Karen snorted. ‘If the man’s as hunky as Asena says it will be something really startling.’
Asena hadn’t exaggerated. Helen had pulled out all the stops, draping her long lovely legs in Capri pants in gold and black which she topped with a short tunic in scarlet silk. Around her neck she wore a barbaric necklace of gold and black and dangling from her ears were great gold leaves. Startling enough, but it was not she who made Arminel draw a deep, harsh breath and falter in her stride.

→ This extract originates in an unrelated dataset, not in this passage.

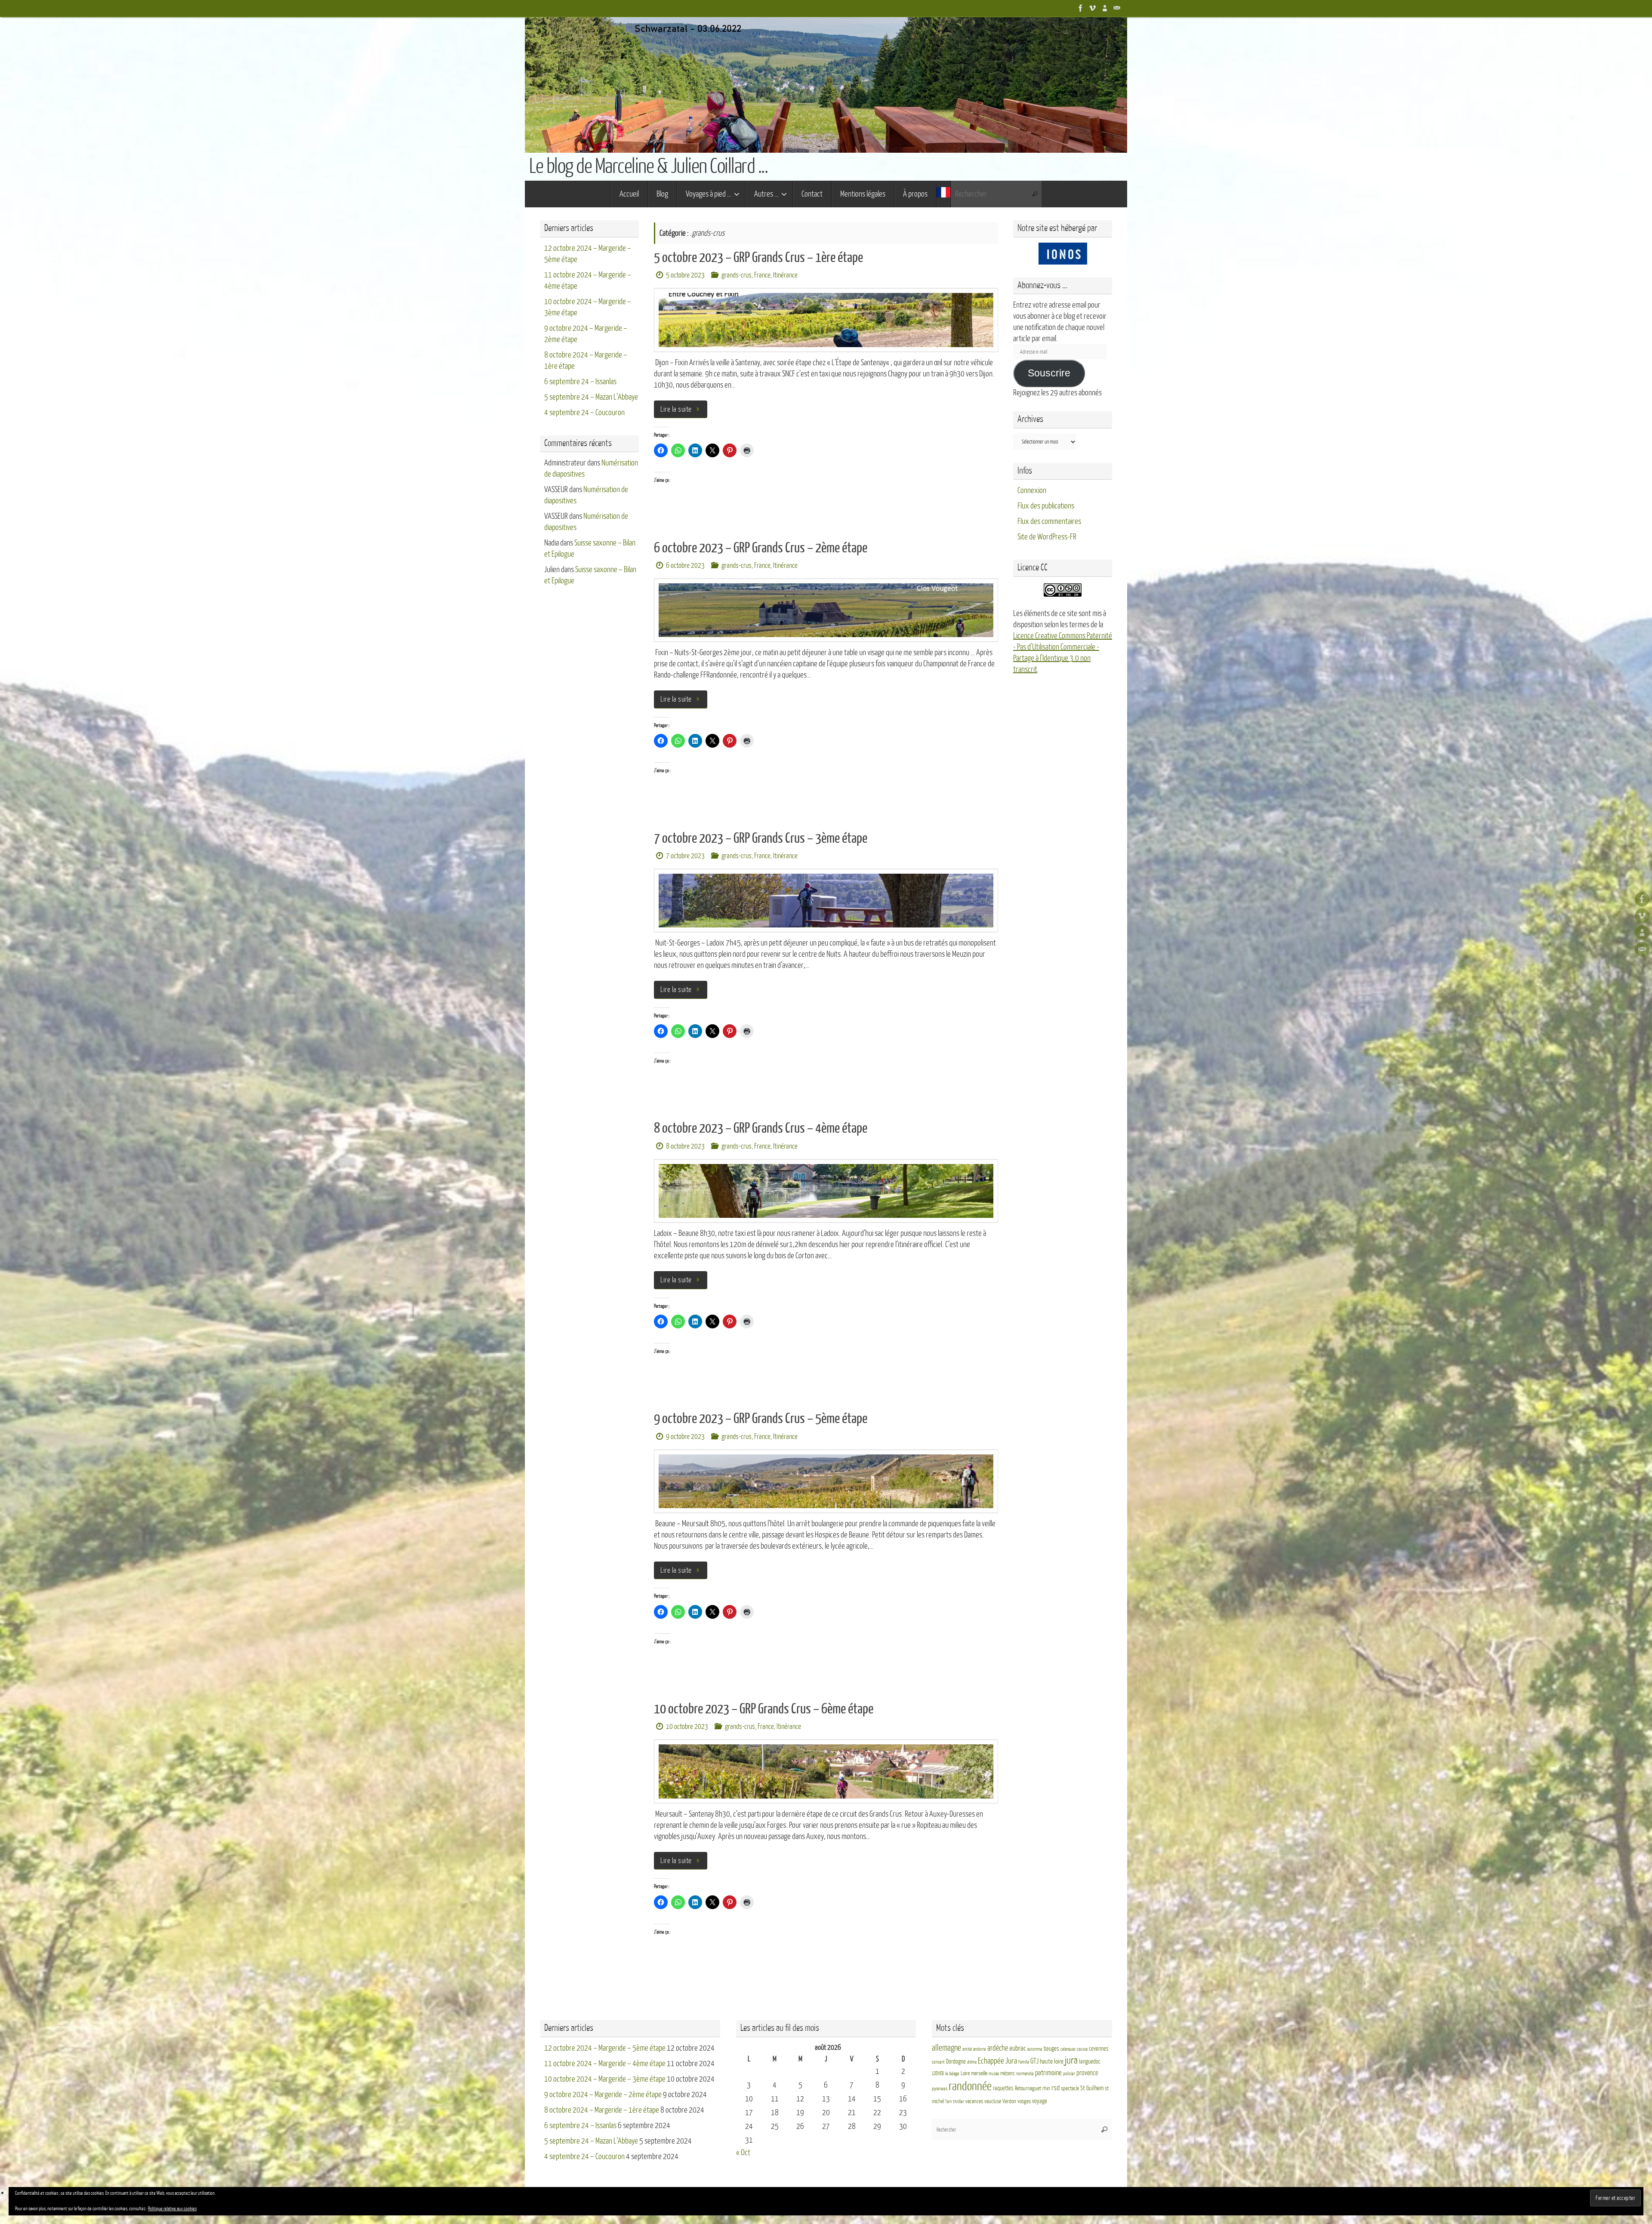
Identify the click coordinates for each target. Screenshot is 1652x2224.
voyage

Only for a moment, although her heart felt as though it was being squeezed in an iron fist. For it was Kyle who rose as Helen brought them out on to the wide terrace, and took her hand and said in a deep imperturbable voice,
‘You don’t need to introduce us, Helen, Arminel and I are old friends.’

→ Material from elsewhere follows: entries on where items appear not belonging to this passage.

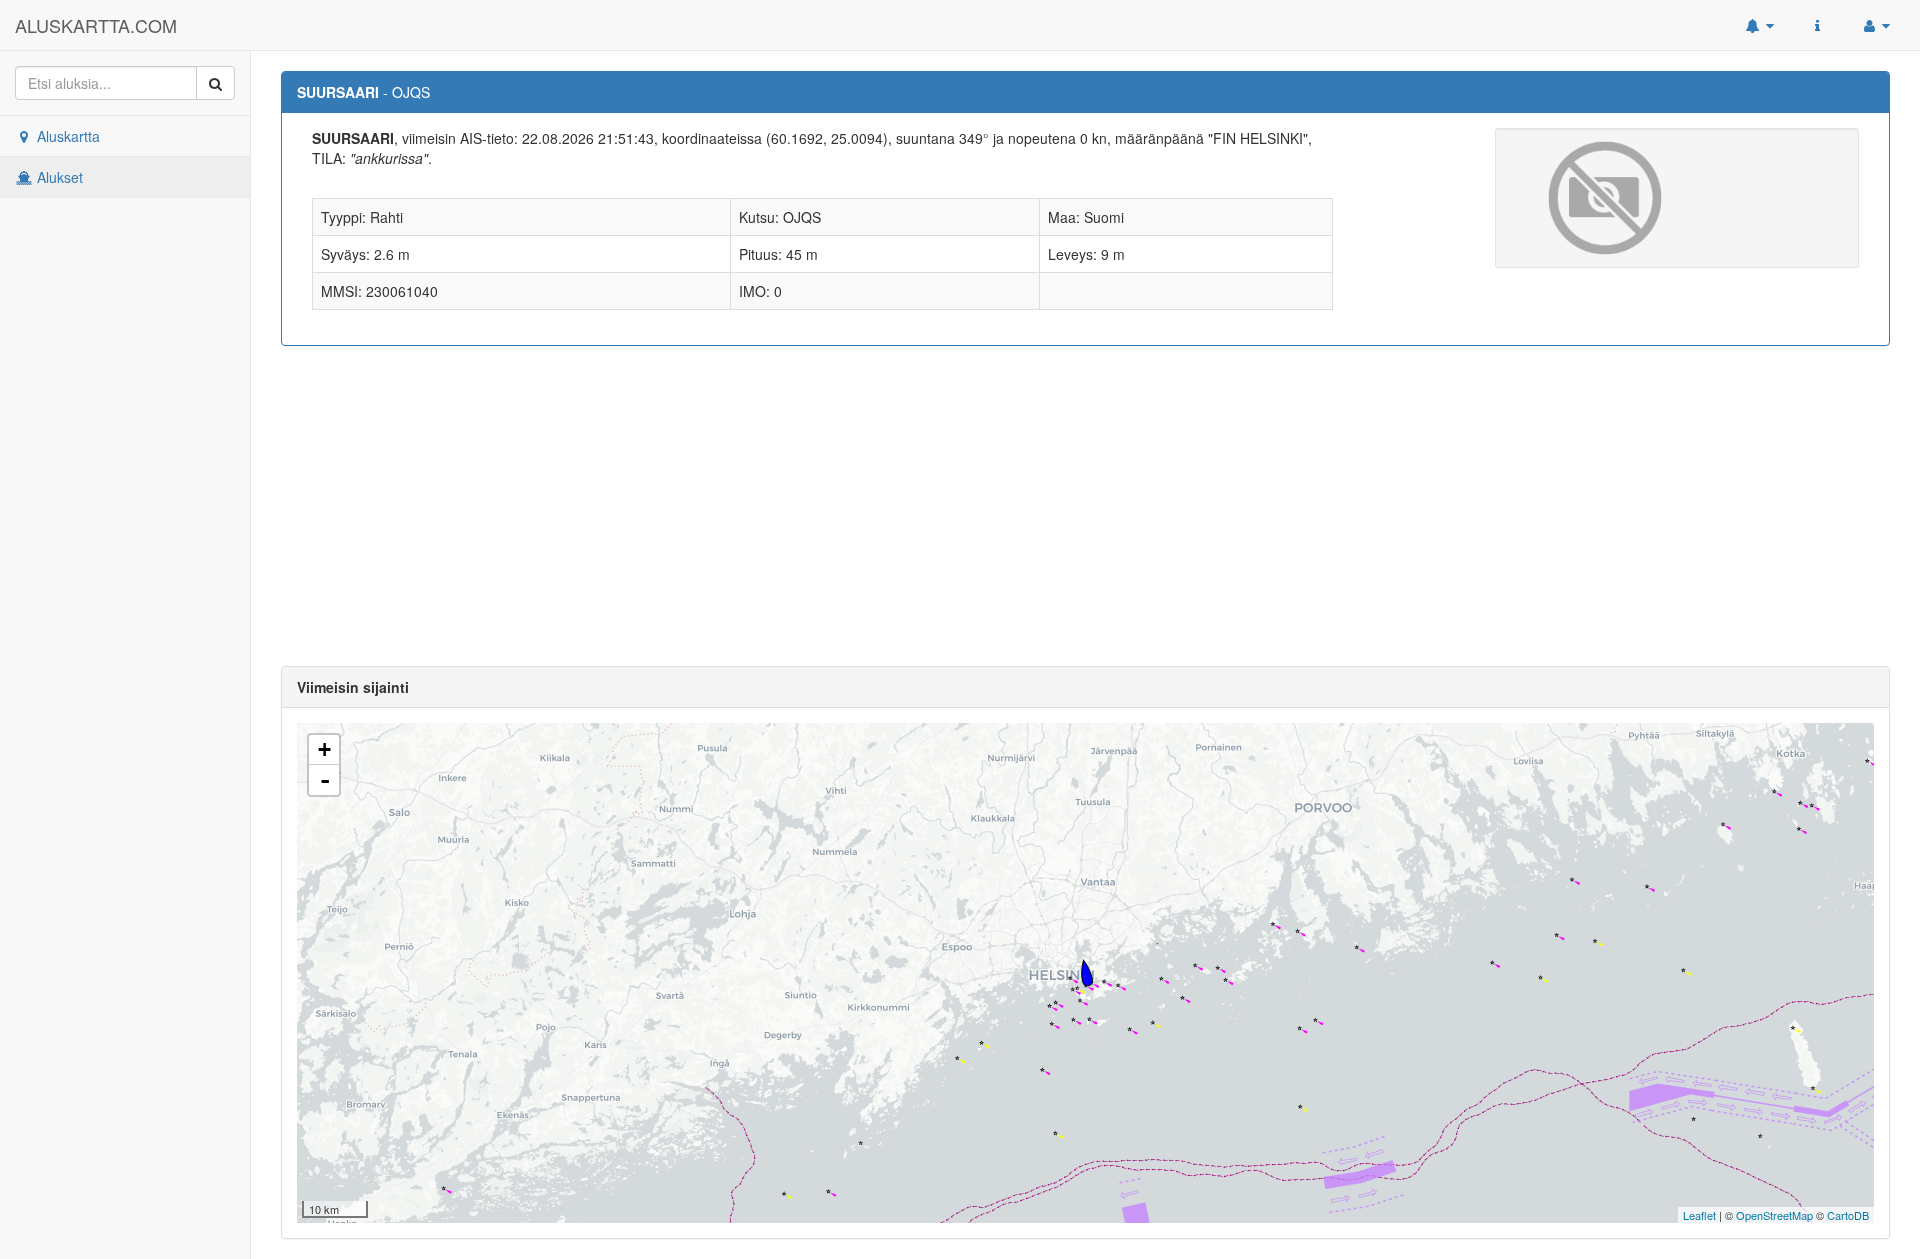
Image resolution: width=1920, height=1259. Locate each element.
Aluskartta (66, 136)
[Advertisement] (1086, 506)
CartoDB (1848, 1215)
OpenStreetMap (1774, 1215)
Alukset (58, 177)
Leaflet (1699, 1215)
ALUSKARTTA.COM (96, 25)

‘Really?’ Helen’s eyes were not the only ones avid with curiosity. ‘Trust you, Arminel! How long have you known each other?’
He lifted Arminel’s hand and kissed the back of it, the pale eyes coldly satisfied as they surveyed her pinched face.
‘We met five years ago,’ Arminel said huskily while her fingers crooked into claws.
‘You must have been a baby.’
Arminel smiled, saying deliberately, ‘It was just before I met Dan. I was nineteen.’
And drew blood. His eyes narrowed, but not until she saw the blaze of some dark emotion before he released her hand and was being charming to Karen, quite deliberately dazzling her as he did Helen, using that virile masculine charisma to reduce them to willing slavery.
By the time Tim Goudge had got them drinks and conversation became general once more Arminel had regained her poise, or the outward appearance of it. Amazing what you could do even when you felt as though you had been hit between the eyes with a hammer. Only the tiniest catspaw across the surface of her drink revealed that her hand was trembling, and under the cloak of self-command she was in such pain that it took all her strength not to cry out. Beneath the sun’s kiss her skin was pale and clammy. For a moment there she had thought that she was going to faint— when Kyle had lifted her hand to his mouth her whole body had shouted its recognition of his touch and he had known it. His eyes had glittered with a savage triumph.